[Rows of pointing data]
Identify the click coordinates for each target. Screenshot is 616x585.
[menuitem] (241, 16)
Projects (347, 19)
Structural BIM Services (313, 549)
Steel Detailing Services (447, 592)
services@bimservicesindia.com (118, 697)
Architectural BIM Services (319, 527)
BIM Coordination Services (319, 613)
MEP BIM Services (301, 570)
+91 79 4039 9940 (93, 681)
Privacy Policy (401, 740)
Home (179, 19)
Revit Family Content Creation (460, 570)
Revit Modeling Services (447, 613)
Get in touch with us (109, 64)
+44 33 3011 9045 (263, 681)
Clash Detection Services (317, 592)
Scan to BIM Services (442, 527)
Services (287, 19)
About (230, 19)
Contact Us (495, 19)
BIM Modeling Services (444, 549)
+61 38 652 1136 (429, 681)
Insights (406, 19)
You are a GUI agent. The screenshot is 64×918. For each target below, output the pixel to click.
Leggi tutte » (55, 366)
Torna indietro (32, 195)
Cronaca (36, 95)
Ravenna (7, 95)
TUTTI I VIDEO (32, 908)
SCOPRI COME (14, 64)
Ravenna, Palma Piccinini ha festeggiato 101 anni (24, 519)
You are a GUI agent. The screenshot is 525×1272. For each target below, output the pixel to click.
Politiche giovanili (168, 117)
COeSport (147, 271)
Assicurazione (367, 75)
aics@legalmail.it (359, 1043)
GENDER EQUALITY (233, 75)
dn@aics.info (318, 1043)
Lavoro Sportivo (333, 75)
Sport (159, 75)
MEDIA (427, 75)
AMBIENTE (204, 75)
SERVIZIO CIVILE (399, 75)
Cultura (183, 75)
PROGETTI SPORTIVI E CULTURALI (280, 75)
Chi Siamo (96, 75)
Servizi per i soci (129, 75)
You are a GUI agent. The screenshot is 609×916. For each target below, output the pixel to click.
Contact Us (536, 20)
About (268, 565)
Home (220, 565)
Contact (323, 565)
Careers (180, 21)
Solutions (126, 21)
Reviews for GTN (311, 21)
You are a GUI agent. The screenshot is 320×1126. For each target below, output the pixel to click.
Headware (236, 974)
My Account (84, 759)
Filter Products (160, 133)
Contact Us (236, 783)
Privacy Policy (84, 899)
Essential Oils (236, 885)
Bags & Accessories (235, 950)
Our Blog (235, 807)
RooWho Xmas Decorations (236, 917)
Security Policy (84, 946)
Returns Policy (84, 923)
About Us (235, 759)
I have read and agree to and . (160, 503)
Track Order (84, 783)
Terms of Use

## Required work
Begin at the line that has "You are a GUI agent. The screenshot is 525×1272." and stop after the line that has "Sport (159, 75)". Write those lines out again, keeping all their text but raising every coordinate in the answers by 79.

## Solution to this problem
You are a GUI agent. The screenshot is 525×1272. For each target below, output the pixel to click.
Politiche giovanili (247, 196)
COeSport (226, 350)
Assicurazione (446, 154)
aics@legalmail.it (438, 1122)
GENDER EQUALITY (312, 154)
dn@aics.info (397, 1122)
Lavoro Sportivo (412, 154)
Sport (238, 154)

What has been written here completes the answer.